Instructions to follow
Nothing below is to be printed except the lines between the line holding "info@elpro.si (102, 1338)" and the line holding "[Advertisement] (114, 1324)", inclusive, each exactly as it appears.

Data listing
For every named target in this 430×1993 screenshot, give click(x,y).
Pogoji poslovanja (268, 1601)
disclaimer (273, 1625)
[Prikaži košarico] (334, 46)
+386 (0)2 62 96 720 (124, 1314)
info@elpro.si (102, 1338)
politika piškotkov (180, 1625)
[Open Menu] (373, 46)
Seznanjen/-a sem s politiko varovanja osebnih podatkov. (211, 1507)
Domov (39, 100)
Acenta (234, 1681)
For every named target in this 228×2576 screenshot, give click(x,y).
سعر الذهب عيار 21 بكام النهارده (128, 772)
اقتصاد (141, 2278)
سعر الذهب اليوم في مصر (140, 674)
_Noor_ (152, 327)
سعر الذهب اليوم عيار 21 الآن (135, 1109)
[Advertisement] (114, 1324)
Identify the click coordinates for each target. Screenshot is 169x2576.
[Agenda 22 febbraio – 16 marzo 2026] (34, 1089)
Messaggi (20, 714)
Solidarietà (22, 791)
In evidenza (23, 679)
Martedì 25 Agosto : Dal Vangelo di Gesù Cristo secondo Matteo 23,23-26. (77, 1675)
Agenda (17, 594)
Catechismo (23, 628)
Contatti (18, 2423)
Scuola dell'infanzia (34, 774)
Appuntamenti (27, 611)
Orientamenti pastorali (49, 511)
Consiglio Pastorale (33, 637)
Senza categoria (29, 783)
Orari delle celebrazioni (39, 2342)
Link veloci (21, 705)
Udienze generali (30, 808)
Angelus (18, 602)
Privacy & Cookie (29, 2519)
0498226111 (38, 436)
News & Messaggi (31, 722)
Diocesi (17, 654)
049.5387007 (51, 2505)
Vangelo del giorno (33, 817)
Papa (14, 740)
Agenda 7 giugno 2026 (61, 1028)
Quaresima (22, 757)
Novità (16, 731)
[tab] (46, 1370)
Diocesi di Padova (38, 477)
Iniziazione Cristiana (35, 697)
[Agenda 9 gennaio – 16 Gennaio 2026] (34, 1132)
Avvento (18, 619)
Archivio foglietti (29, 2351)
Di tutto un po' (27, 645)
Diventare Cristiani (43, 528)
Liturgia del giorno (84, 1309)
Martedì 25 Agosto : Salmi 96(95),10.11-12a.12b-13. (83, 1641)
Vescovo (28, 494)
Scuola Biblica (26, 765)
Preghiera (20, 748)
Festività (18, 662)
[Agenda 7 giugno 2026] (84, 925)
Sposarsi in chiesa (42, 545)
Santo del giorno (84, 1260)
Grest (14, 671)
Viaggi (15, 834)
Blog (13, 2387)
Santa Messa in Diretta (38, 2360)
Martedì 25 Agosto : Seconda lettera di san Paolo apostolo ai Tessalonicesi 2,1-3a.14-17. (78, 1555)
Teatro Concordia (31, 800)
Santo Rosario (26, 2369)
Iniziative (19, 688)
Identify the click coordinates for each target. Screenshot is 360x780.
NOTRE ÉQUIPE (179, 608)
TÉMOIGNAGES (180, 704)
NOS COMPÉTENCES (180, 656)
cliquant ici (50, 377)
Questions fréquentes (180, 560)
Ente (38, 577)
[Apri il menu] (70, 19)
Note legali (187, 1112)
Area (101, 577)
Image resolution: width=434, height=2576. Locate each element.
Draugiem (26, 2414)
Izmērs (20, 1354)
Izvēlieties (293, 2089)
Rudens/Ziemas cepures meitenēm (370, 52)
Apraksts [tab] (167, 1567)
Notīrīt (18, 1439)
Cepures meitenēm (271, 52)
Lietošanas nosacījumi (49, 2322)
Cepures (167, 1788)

Exercise response
info@elpro.si (102, 1338)
politika piškotkov (180, 1625)
[Open Menu] (373, 46)
Seznanjen/-a sem s politiko varovanja osebnih podatkov. (211, 1507)
Domov (39, 100)
Acenta (234, 1681)
For every named target in this 228×2576 screenshot, give click(x,y).
سعر الذهب عيار 21 بكام النهارده (128, 772)
اقتصاد (141, 2278)
سعر الذهب اليوم في مصر (140, 674)
_Noor_ (152, 327)
سعر الذهب اليوم عيار 21 الآن (135, 1109)
[Advertisement] (114, 1324)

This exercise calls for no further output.